Around 2am when the super strong gusts started coming through, it was enough to bow up the flip-top cover on my pickup bed and hurl it up over the roof of the truck. It shattered my rear window and the flopping cover dented the hell out of my roof. Baja Rudy had taken shelter inside the cab and all the broken glass and sand blew all over him. He opened the door and the door folded all the way forward due to the wind blast and put a big crease in the side and dented the fender. He came running to the tent and yelled at us what happened....you have to understand that it was blowing so hard that you had to yell at a person 3 feet away so they could hear you.
I told Frank to stay in the tent at all cost because there were wallets and passports and cellphones etc in there and we would lose them if the tent blew away. I got out and spent the next 10 minutes getting absolutely sandblasted. Not figuratively, but literally. Point a sandblaster at your skin and pull the trigger, that is what it was like being outside at this time. We were able to eventually drag the cover back down to the bed and strap it down with ratchet straps. Rudy is a real trooper because he didn't let go of that damn topper even under the strongest gusts and it had to have been killing him to get blasted like that. Once we got the cover secured I ran back to the tent and Rudy turn the truck around so the wind wasn't blowing straight into the shattered back window and drove it near a building to shield some of the gusts away. He literally sat in the truck with his seatbelt on because it was rocking so violently that he was worried it might roll over.

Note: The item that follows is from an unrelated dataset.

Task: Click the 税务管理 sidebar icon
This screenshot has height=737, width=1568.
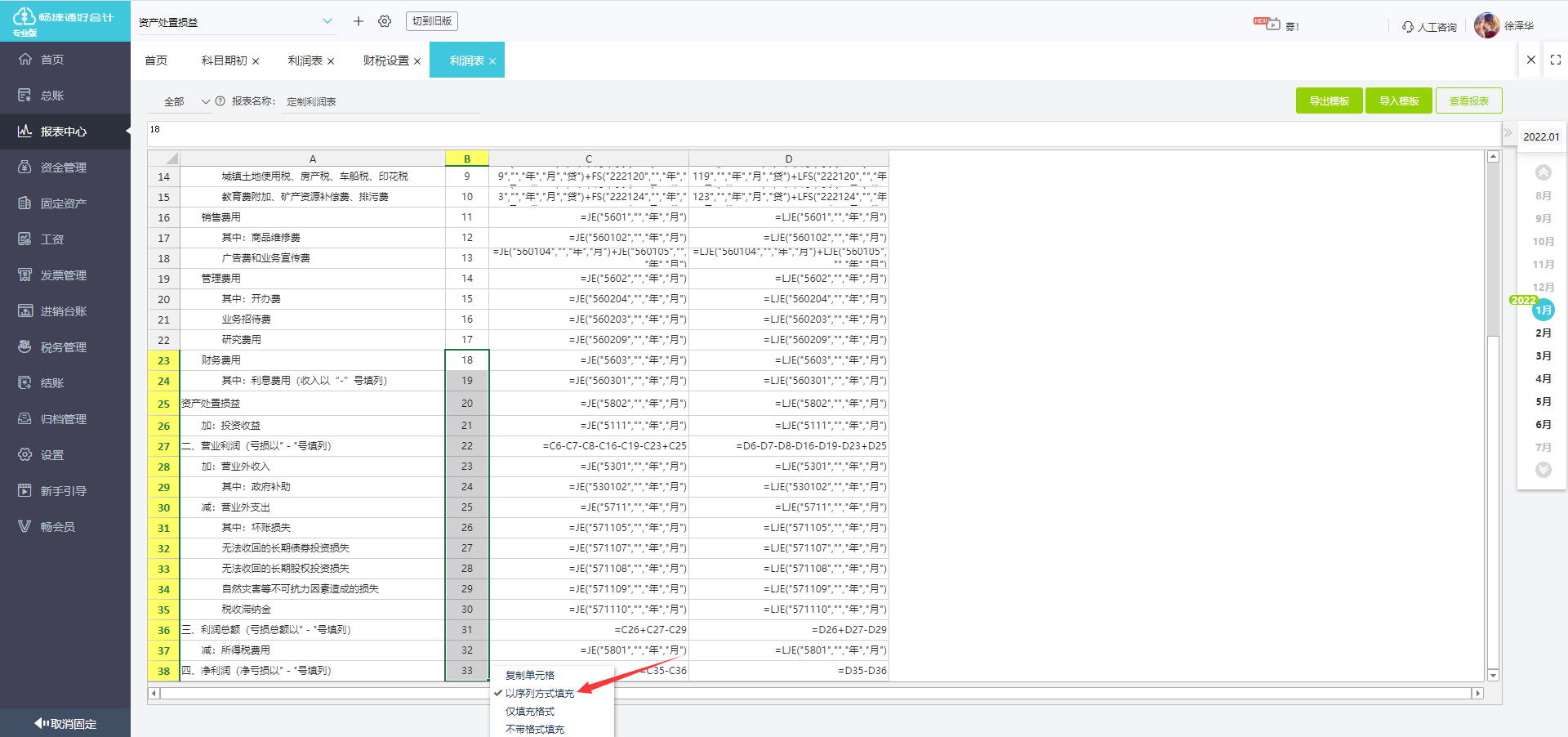Action: coord(24,347)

Nearby, two of my guys were sleeping next to another building when a door blew open. It turned out to be a little crypt or shrine for some dead people. There was just enough room inside for them to crawl in and lay down.
One of the rooms in the closest cabana to us had a window get blown in. When the occupants left in the morning we went in there to take a shower and fold up the tent, etc. There was glass everywhere, especially on the bed under that broken window. That must have been hell for whoever was sleeping in there.
Needless to say, nobody on our team except the guys in the crypt got even a wink of sleep that night. We managed to race pretty well all the way to the highway north of Loreto but broke an I-beam just a couple miles from the road. By the time our tired asses got the recovery done and limped back to town, we had been up for almost 2 days straight. This was a big part of my decision to stop our race in Loreto, have the truck fixed in the fab shop by the airport, and just spend the next few days relaxing. Crazy stuff....which is pretty much the point of racing in Baja so in that regard, mission accomplished.